◆ Work instructions ◆
From the records below, determine the number of lines containing "link". Output that number alone.

◆ Supplied data ◆

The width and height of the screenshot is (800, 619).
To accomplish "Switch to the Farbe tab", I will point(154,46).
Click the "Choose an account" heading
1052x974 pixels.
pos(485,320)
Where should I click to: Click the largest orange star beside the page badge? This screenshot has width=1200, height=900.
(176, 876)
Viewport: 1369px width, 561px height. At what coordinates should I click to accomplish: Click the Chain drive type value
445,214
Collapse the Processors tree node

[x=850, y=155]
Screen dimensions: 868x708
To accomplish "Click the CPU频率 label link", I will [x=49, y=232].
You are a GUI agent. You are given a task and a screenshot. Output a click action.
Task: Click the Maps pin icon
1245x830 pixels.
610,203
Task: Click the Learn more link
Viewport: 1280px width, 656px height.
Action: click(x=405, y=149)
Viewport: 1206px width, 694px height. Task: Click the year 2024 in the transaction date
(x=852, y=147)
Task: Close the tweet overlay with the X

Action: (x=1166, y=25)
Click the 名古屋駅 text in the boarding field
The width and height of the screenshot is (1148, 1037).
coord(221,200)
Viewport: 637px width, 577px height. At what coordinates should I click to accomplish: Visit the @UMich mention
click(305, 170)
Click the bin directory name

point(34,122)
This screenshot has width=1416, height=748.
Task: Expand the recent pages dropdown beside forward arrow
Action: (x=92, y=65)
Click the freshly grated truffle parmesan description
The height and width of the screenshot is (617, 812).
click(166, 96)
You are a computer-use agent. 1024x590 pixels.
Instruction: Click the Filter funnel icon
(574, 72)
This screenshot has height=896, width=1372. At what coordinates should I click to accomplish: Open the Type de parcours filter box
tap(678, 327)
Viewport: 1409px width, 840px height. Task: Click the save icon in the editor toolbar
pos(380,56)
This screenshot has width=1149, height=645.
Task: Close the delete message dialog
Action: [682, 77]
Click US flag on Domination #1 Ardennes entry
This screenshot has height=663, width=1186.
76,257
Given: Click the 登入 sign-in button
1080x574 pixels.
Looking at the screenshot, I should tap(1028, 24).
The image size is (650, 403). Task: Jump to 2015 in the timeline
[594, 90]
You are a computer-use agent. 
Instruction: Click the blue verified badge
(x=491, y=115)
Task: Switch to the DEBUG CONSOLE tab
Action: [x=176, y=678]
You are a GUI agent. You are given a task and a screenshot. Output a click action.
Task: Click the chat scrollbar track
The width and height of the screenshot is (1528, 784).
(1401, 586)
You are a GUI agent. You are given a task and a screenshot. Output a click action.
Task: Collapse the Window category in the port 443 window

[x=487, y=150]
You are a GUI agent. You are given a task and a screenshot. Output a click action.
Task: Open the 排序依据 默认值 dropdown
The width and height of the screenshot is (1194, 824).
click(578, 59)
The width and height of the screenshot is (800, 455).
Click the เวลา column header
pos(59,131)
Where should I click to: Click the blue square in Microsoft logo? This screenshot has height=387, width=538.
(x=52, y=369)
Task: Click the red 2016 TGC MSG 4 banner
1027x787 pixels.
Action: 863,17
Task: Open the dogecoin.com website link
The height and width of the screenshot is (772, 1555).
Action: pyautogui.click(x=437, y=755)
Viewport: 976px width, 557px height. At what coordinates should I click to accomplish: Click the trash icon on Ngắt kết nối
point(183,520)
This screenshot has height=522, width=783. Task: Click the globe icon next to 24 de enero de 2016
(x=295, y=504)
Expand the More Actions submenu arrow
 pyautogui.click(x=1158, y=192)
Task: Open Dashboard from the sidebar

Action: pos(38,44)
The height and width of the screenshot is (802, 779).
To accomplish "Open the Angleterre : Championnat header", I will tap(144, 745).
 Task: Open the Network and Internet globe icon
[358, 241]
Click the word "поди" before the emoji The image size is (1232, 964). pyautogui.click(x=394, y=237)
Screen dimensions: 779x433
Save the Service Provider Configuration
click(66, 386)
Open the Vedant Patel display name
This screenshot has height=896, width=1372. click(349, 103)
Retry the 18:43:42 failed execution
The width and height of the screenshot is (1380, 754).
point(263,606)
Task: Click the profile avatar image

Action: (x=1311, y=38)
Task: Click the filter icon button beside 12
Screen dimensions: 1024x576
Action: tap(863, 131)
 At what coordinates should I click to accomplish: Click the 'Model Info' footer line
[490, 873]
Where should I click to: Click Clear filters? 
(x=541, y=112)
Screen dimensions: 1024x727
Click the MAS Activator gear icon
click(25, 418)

◆ Your response ◆
3